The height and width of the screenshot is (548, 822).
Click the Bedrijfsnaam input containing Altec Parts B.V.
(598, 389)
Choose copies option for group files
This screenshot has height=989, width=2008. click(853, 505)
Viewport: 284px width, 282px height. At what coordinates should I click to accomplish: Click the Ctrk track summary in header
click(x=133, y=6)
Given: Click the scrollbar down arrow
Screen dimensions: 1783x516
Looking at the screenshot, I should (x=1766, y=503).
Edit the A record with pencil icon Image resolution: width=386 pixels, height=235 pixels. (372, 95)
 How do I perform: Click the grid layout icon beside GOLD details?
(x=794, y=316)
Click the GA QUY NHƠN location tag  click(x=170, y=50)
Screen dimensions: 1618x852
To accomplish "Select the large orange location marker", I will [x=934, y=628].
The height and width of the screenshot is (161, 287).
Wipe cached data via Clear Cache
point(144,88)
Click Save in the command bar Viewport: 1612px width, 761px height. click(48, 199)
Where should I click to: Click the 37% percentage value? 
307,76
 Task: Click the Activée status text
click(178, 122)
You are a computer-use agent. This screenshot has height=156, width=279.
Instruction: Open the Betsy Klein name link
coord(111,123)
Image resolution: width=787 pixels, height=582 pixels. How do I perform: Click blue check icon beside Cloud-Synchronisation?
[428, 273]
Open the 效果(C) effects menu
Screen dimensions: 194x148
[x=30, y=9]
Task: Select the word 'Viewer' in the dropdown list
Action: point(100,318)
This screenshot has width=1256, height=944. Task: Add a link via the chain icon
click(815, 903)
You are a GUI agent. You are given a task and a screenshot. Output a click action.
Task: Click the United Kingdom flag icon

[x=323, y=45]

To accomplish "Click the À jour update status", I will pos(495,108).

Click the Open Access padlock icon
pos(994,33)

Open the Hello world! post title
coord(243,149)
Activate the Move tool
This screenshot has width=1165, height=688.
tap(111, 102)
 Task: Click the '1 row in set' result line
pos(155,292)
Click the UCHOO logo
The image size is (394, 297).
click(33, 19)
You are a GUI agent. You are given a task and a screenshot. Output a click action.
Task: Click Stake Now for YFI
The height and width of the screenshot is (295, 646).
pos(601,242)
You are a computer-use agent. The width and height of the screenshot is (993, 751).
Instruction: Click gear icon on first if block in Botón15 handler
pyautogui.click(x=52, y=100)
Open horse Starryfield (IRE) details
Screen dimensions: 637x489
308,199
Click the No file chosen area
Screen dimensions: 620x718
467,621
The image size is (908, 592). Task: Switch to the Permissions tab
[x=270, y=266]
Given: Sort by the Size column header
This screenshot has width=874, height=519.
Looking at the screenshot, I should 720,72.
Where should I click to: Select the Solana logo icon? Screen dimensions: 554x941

________________

#### PROBLEM TO WORK ON:
Both the line containing "Click the Bedrijfsnaam" and the line containing "Given: Click the scrollbar down arrow" belong in the answer. Print them and every line above that falls between them exactly, and no others.

#### EXERCISE SOLUTION:
Click the Bedrijfsnaam input containing Altec Parts B.V.
(598, 389)
Choose copies option for group files
This screenshot has height=989, width=2008. click(853, 505)
Viewport: 284px width, 282px height. At what coordinates should I click to accomplish: Click the Ctrk track summary in header
click(x=133, y=6)
Given: Click the scrollbar down arrow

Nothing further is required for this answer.